石畳が敷き詰められ、木組みの家々が立ち並んでいる街並み。
人通りも多く、広場はかなり賑わっている。
すれ違う人はチュニックを着た男性や、時代がかったワンピース姿の女性などいかにも中世風ファンタジー作品の町民然とした格好をしている。
まるで映画の撮影現場のようだと感じる。
もちろん、映画撮影などではなく全て現実だけれど。
ふらふらと街中を進んでいると、名物の照り串焼きの屋台をいくつか見つけた。
そのうち、ひときわ香ばしい匂いのする煙を漂わせていた店の前で足を止める。
「お姉さん、照り串焼きを一本……いや、二……やっぱり三本ください」
焼けた魚にタレを塗っていた女性に向かって、数枚の硬貨を差し出す。この世界に来る時に餞別としてもらったものだ。
女性が一瞬、きょとんとした顔で立ち尽くした。
その理由について少女は少し考えてみる。思い当たるものが一つあった。
自分の服装だ。
今の少女の姿は、病院着にサンダルと、間違いなくこの世界に似つかわしくない格好だった。異世界に住む人間にとっては奇怪に感じたのだろう。
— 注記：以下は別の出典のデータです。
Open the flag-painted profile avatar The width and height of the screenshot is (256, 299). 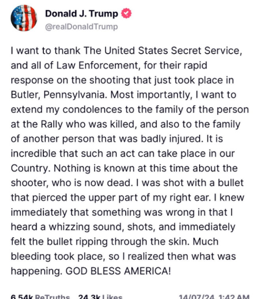click(24, 18)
女性はしばし少女を見つめた後、思い出したように三本の串焼きを袋に入れて少女に手渡した。
少女はそれを受け取りながら、何気なく問いかけた。
「このタレは何を使っているんですか? しょうゆみたいな色と匂いがしますけど……」
「そうよ。しょうゆに砂糖とバッカスの酒を加えて作ったものよ」
「え? しょうゆがあるんですか?」
女性は少女の質問に、再びきょとんとした。なぜそんな当たり前のことを聞くのだろうというような顔だ。
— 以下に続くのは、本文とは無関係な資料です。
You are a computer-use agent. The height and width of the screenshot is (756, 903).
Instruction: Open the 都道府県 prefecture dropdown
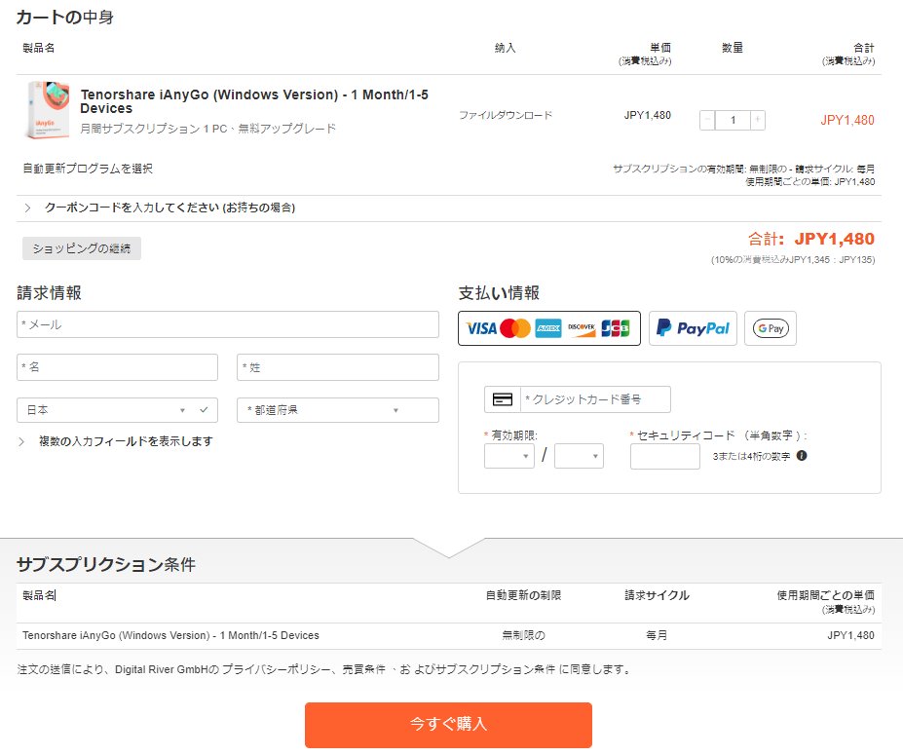(336, 410)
「二十年前に勇者様が広めたばかり時には、珍しい物だったけれど、最近は、結構どこでも手に入るものじゃない」
「へえ……あ、これ、早速いたただきます」
少女は大口を開けて、買ったばかりの魚を頬張った。
「うん。美味しいです」
「良かったわ……見た感じ、ここに来るのは初めてよね?」
「ええ」
「今は森に行っちゃダメよ。近頃、スカルスパイダーが棲みついて、討伐に向かった冒険者達が次々に犠牲になっていて……」
「その話、詳しく教えてもらってもいいですか?」
三本の串焼きをあっという間に食べ終わってからそう尋ねる少女に対し、またも女性は呆気にとられた。
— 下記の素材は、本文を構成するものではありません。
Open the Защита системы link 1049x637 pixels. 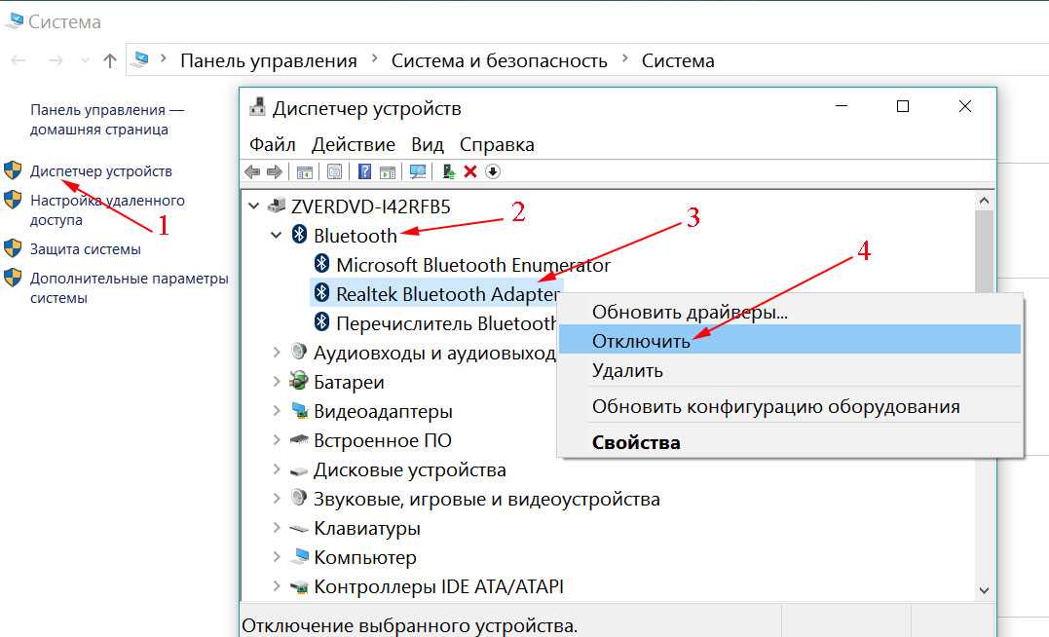tap(85, 248)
「……まさか、あなた、行くつもり? 危険よ! この街でも特に名のあった冒険者だって返り討ちにされているんだから!」
「でも、わたしの役目は、そういうのを解決することなので」
「は?」
「とりあえず、近くの森に行けばいいんですね? ……あ、魚、ごちそうさまでした。美味しかったです」
礼を言いながら、端末を操作する少女。
画面に周辺の地図が表示される。それを頼りに、少女は森へ向かっていった。
無数に存在する異世界。神々がそれらを管理しているものの、人手不足であった。そこで神々は素質がある者に勇者の力を与え、危機が迫った世界に送り込んで対処に当たらせていた。少女は新しく選ばれた勇者であり、この世界、オニロガルドを救うために派遣されたのだった。